╭─ DATASET EXCERPTS

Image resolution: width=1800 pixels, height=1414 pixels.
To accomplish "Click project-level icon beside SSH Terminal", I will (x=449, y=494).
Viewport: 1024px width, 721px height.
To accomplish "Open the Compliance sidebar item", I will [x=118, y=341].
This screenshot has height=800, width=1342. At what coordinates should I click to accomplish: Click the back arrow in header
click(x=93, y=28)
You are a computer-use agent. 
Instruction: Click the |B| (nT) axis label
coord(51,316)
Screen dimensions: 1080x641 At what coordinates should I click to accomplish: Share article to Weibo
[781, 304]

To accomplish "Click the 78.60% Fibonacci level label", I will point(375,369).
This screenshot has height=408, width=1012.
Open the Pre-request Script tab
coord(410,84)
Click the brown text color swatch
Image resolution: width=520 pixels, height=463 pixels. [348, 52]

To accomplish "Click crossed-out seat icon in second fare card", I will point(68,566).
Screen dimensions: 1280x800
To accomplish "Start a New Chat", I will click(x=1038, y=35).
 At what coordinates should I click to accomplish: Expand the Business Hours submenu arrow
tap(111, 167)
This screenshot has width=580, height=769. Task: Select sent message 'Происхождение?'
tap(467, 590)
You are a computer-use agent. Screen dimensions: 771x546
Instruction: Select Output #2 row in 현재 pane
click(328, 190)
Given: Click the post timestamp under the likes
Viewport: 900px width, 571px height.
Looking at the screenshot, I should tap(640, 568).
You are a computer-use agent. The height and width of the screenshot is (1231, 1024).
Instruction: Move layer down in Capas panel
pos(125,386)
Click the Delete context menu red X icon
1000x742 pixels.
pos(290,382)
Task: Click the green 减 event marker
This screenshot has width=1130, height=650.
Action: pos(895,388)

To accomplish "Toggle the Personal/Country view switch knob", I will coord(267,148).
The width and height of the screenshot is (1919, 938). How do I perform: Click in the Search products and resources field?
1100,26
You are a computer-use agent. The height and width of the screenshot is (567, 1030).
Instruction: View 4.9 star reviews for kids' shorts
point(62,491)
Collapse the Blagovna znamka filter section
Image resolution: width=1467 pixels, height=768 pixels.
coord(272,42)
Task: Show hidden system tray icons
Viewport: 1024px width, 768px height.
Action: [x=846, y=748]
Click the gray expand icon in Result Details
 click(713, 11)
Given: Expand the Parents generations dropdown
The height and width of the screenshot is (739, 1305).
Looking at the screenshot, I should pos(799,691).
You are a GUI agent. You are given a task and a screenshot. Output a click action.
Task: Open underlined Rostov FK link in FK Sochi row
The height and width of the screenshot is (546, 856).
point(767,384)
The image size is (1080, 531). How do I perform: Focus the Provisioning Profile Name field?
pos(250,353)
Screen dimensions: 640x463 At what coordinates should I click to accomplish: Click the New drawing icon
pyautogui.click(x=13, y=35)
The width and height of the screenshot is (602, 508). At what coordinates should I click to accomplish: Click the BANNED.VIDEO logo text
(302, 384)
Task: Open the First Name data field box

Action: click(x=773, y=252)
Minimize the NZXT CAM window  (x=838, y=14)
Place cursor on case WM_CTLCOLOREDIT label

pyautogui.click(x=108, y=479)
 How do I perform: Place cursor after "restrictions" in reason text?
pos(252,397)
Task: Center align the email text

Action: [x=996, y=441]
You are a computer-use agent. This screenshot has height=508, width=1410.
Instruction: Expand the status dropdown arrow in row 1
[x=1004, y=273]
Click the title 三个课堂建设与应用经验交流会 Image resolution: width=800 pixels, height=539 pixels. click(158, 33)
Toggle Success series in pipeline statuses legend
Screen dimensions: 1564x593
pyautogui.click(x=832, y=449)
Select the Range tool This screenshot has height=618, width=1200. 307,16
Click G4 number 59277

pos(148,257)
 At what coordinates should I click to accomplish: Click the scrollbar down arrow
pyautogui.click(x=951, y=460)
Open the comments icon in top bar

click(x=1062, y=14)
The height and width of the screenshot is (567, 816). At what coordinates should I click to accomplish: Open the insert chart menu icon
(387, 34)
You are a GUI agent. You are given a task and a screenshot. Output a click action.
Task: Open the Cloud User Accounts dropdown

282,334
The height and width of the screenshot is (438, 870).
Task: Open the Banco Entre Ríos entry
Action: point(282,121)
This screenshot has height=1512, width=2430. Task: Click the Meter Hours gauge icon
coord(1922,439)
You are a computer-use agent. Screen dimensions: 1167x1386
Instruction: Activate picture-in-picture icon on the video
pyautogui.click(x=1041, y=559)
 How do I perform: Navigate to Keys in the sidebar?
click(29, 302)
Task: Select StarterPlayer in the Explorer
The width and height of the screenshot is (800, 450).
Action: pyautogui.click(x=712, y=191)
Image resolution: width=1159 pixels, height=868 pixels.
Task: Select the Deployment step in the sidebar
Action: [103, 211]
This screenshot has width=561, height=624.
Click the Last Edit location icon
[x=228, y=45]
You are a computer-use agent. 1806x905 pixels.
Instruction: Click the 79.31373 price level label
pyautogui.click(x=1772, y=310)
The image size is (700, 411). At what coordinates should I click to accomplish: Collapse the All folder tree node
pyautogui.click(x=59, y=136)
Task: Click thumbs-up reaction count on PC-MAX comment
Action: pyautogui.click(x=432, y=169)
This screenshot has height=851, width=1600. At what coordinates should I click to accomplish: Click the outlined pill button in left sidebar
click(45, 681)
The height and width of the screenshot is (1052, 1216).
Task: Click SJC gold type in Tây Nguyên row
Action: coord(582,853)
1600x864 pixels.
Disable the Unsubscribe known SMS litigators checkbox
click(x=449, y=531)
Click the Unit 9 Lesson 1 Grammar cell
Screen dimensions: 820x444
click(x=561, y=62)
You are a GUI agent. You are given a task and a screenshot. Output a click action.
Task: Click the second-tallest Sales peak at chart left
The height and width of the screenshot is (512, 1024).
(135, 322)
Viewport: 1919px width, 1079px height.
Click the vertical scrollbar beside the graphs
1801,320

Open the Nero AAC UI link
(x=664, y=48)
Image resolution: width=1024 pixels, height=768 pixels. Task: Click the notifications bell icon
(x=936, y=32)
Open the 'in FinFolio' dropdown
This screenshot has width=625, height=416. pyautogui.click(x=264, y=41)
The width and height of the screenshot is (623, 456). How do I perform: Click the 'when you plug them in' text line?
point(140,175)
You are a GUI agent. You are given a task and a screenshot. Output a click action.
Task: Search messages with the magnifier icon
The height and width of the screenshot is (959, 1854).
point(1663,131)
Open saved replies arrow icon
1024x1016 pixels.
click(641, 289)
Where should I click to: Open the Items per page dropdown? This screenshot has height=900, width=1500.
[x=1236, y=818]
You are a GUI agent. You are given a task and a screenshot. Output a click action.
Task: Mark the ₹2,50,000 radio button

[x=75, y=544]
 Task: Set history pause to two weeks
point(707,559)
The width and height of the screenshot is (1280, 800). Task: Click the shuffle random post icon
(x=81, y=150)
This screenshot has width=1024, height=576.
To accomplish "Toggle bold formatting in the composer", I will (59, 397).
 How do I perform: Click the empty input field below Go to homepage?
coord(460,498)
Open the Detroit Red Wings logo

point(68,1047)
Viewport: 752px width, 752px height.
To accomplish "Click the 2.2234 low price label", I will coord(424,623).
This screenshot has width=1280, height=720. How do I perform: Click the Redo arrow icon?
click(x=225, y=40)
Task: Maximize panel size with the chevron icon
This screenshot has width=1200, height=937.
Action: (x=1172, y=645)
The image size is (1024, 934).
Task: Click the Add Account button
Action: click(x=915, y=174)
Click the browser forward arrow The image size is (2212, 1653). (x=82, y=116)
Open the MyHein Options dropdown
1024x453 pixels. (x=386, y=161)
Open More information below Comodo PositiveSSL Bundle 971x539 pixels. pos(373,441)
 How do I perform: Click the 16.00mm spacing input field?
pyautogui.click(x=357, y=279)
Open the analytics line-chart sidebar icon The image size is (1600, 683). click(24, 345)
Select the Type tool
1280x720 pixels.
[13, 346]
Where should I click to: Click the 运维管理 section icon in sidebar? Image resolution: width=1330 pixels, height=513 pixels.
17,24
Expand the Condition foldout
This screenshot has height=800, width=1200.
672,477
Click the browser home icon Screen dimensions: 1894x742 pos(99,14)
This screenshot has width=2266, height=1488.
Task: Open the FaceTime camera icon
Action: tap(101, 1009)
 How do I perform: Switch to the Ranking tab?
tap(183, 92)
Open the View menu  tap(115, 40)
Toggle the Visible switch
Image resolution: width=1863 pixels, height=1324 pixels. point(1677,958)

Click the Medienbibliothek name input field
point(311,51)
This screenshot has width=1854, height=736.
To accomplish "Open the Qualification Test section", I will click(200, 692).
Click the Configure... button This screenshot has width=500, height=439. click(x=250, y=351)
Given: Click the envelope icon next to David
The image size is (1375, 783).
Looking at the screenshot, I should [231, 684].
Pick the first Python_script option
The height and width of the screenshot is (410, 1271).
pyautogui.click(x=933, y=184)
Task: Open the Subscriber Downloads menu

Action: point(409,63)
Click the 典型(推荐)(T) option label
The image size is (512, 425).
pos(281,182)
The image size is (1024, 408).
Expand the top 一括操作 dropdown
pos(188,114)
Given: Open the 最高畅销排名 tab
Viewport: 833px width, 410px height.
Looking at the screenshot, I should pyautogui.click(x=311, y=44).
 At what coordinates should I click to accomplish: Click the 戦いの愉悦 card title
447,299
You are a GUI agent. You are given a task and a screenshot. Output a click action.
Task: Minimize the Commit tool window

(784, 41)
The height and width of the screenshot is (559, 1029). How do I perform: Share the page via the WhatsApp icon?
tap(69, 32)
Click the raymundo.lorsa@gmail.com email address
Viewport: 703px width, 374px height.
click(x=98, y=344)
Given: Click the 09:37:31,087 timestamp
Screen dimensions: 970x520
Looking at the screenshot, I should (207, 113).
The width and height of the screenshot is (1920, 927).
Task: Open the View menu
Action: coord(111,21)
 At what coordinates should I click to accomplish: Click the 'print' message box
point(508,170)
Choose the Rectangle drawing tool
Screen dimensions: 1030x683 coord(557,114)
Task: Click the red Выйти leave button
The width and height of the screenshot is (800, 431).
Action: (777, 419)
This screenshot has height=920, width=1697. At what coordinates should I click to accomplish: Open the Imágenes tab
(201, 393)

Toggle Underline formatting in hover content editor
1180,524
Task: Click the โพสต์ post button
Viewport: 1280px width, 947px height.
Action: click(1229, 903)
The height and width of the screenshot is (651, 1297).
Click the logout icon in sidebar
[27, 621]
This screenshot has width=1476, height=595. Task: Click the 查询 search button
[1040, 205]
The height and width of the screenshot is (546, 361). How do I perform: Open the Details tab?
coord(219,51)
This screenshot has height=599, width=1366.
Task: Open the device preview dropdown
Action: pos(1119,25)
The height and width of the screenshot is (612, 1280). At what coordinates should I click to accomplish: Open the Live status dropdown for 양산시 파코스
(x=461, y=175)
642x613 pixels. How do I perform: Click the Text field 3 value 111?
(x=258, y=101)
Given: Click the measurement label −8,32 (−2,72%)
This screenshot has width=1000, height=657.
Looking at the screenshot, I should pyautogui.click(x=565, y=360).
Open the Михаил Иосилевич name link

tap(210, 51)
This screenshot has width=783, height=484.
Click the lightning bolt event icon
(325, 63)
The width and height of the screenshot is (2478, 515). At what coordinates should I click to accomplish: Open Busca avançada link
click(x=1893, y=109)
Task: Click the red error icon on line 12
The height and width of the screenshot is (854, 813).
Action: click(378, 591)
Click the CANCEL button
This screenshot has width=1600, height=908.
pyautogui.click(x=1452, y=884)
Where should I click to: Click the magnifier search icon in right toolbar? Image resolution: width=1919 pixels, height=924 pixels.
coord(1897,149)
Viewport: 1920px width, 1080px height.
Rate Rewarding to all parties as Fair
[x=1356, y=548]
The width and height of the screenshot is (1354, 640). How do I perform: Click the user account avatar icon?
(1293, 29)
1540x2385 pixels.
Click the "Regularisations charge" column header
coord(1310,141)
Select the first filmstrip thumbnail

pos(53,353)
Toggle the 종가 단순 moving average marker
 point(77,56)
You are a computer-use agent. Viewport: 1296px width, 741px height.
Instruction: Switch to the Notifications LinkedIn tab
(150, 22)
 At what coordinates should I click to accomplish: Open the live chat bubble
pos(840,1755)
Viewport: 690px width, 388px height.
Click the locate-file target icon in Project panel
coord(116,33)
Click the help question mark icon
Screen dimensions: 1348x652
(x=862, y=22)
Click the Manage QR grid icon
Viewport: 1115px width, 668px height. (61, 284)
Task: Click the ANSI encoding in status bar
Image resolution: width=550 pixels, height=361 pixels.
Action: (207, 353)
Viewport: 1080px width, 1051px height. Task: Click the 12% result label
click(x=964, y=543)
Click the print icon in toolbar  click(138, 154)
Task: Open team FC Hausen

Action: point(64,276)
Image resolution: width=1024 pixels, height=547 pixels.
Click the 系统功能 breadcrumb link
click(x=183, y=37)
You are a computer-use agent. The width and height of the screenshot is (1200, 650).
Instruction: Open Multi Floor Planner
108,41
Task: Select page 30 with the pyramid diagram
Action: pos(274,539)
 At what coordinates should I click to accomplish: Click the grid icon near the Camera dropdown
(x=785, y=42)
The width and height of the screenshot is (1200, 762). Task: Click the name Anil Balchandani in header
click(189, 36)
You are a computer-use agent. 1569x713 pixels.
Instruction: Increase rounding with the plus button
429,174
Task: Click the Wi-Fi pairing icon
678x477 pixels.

╰─

» EXERCISE INSTRUCTIONS: Pull every line with the string "second" from the data above.

» RESPONSE AREA:
To accomplish "Click crossed-out seat icon in second fare card", I will point(68,566).
Task: Click the second-tallest Sales peak at chart left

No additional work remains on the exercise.